Task prompt: Your task is to filter the data below down to the lines holding "dropdown".

Material supplied:
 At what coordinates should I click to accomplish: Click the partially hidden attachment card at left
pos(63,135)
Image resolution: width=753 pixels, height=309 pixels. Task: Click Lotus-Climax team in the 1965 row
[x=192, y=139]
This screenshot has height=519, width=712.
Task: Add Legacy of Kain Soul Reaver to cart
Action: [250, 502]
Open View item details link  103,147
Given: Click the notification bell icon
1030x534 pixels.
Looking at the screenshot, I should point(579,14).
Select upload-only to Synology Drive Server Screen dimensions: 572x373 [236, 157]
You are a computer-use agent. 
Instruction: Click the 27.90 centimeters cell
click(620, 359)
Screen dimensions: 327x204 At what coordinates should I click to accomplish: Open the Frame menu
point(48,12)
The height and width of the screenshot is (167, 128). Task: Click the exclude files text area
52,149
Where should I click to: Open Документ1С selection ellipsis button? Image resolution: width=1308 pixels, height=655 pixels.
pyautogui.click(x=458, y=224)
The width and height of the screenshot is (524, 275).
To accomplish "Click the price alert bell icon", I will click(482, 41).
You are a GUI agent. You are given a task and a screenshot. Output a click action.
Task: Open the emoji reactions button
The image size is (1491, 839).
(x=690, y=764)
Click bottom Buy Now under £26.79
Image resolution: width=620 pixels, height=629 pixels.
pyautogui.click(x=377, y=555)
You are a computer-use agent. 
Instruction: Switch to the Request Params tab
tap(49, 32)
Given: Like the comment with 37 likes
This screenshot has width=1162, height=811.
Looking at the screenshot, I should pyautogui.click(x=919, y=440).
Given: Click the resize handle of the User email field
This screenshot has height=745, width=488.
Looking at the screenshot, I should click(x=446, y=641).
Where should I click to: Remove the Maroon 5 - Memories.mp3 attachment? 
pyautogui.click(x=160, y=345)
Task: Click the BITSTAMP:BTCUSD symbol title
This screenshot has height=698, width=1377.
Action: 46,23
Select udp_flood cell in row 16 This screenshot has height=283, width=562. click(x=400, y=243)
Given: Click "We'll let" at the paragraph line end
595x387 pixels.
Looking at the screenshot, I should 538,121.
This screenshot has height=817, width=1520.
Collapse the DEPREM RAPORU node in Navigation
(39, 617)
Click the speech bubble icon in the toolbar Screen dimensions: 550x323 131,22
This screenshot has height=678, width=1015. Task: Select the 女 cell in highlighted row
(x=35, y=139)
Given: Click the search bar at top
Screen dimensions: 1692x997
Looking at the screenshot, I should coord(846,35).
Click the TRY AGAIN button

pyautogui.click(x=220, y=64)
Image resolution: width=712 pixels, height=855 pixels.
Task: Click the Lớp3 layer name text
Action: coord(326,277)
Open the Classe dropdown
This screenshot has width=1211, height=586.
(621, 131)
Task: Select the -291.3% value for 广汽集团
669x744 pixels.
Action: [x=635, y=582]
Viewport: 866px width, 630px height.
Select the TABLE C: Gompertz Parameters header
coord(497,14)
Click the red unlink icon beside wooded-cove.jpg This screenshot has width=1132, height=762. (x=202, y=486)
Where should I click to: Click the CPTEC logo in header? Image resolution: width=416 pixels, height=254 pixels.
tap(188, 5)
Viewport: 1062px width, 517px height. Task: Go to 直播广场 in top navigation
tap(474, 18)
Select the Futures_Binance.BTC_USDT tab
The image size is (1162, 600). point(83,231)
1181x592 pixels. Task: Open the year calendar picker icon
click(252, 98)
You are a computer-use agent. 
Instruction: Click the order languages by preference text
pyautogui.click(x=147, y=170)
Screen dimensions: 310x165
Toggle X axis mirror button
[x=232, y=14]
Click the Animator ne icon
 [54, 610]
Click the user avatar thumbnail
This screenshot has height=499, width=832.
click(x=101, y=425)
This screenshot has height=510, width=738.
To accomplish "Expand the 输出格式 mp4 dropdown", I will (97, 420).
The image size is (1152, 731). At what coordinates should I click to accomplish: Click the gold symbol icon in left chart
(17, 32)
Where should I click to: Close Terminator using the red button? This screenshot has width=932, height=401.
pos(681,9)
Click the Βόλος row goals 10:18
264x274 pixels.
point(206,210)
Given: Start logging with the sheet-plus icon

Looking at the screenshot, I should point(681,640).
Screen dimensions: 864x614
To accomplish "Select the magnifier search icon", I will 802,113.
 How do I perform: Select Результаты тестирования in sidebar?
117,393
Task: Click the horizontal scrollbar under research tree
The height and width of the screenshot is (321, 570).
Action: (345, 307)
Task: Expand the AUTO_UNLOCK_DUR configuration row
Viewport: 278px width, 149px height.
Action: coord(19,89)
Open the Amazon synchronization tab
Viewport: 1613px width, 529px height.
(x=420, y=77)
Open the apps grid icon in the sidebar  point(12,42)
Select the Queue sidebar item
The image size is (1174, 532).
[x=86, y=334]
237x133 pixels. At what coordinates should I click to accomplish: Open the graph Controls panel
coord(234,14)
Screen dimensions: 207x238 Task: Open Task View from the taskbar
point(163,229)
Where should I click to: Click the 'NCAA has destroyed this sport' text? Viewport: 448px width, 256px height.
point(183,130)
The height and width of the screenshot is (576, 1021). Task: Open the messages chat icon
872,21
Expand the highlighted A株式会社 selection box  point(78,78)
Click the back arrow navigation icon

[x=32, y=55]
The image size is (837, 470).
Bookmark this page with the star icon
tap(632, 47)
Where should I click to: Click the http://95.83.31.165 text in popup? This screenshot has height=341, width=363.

Response area:
Open the Classe dropdown
To accomplish "Expand the 输出格式 mp4 dropdown", I will (97, 420).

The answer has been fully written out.